The single most important sentence to be able to say in an interview: "A Sqrt Tree answers range queries on any associative operation in O(1) after O(n log log n) build — including non-idempotent ops like sum, product, and xor that a sparse table cannot handle." Everything below builds the depth to back that up.
Table of Contents¶
- Junior Questions (1–12)
- Middle Questions (13–26)
- Senior Questions (27–38)
- Professional Questions (39–45)
- Coding Challenge — Build a Sqrt Tree
- Rapid-Fire Cheat Answers
Junior Questions¶
| # | Question | Expected Answer Focus |
|---|---|---|
| 1 | What problem does a Sqrt Tree solve? | Static range queries op(arr[l..r]) for any associative op, O(1) per query. |
| 2 | What is the query complexity? | O(1) — at most three precomputed lookups, two combines. |
| 3 | What is the build complexity? | O(n log log n) time and space. |
| 4 | What three tables does each layer store? | prefix (per block), suffix (per block), between (over whole blocks). |
| 5 | How is a spanning query answered? | op(suffix of l's block, between middle blocks, prefix of r's block). |
| 6 | How is a within-block query answered? | Recurse into that block's own sub-tree (next layer). |
| 7 | Why "sqrt"? | Each layer splits its segment into ~√(size) blocks of size ~√(size). |
| 8 | What op property is required? | Associativity. (Idempotence is not required.) |
| 9 | Name three ops a sparse table can't do but Sqrt Tree can. | sum, product, xor (also matrix product). |
| 10 | What is the update complexity? | O(√n) point update. |
| 11 | When is the three-piece trick NOT used? | When l and r are in the same block — then recurse. |
| 12 | What does the between table store? | The combined op over a contiguous run of whole blocks. |
Q1 — model answer. "Given a fixed array and an associative operation, a Sqrt Tree precomputes prefix, suffix, and between-block aggregates, so any range query combines at most three precomputed pieces in O(1). It works for any associative op, which is its edge over a sparse table."

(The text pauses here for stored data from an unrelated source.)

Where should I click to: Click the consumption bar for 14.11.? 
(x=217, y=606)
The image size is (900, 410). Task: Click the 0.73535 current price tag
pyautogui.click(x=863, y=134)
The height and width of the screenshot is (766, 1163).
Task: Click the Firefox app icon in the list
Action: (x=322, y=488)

Q5 — model answer. "Split [l, r] into three disjoint runs: the rest of l's block (a stored suffix), the whole blocks in the middle (a between-table lookup), and the start of r's block up to r (a stored prefix). Combine the three with op. They tile the range exactly once, so associativity makes it correct."
Q8 — model answer. "Only associativity. The three pieces don't overlap, so we never double-count, so we don't need op(x,x)=x. That is exactly why sum and product work here but not in a sparse table, whose two windows overlap."
Middle Questions¶
| # | Question | Expected Answer Focus |
|---|---|---|
| 13 | Why is the recursion depth log log n, not log n? | Each layer square-roots the size (halves the bit-length); reaches constant in log log n steps. |
| 14 | Why does sparse table need idempotence but Sqrt Tree doesn't? | Sparse table's two windows overlap; Sqrt Tree's three pieces are disjoint. |
| 15 | Compare Sqrt Tree vs segment tree (query/update/build). | O(1)/O(√n)/O(n loglog n) vs O(log n)/O(log n)/O(n). |
| 16 | Compare Sqrt Tree vs sparse table (memory). | O(n log log n) vs O(n log n) — Sqrt Tree uses less. |
| 17 | When would you pick a segment tree over a Sqrt Tree? | Frequent updates (O(log n) vs O(√n)). |
| 18 | When pick a sparse table over a Sqrt Tree? | Idempotent op (min/max/gcd) — simpler, same O(1). |
| 19 | Why is each build layer O(n)? | prefix/suffix touch each position once; between is O(B²)=O(len) per segment summed to O(n). |
| 20 | What is the danger in the between table size? | Naive n×n is O(n²); correct is √n×√n=n per segment. |
| 21 | Is the O(1) query amortized or worst-case? | Worst-case, via an onLayer lookup that picks the separating layer in O(1). |
| 22 | Give a real use case for range matrix product. | Range evaluation of linear recurrences; only Sqrt Tree (of O(1) options) supports it. |
| 23 | How do you return the index of the min, not the value? | Store (value, index) and define op to keep the better pair. |
| 24 | What is the crossover where Sqrt Tree beats a segment tree end-to-end? | When queries ≳ n·loglog n / log n (≈ 200k for n=10^6). |
| 25 | Why can't a prefix-product array replace Sqrt Tree for range product? | Zeros / no modular inverse break division; Sqrt Tree never divides. |
| 26 | What changes if the op is non-associative (e.g., subtraction)? | Nothing in this family works; regrouping is invalid. |
Q13 — model answer. "Block size goes n → √n → n^{1/4} → ..., so the exponent halves each layer. It hits a constant after log₂(log₂ n) layers — about 4–5 for n=10⁶. That tiny depth is why a query is effectively O(1) and the build is O(n log log n) instead of O(n log n)."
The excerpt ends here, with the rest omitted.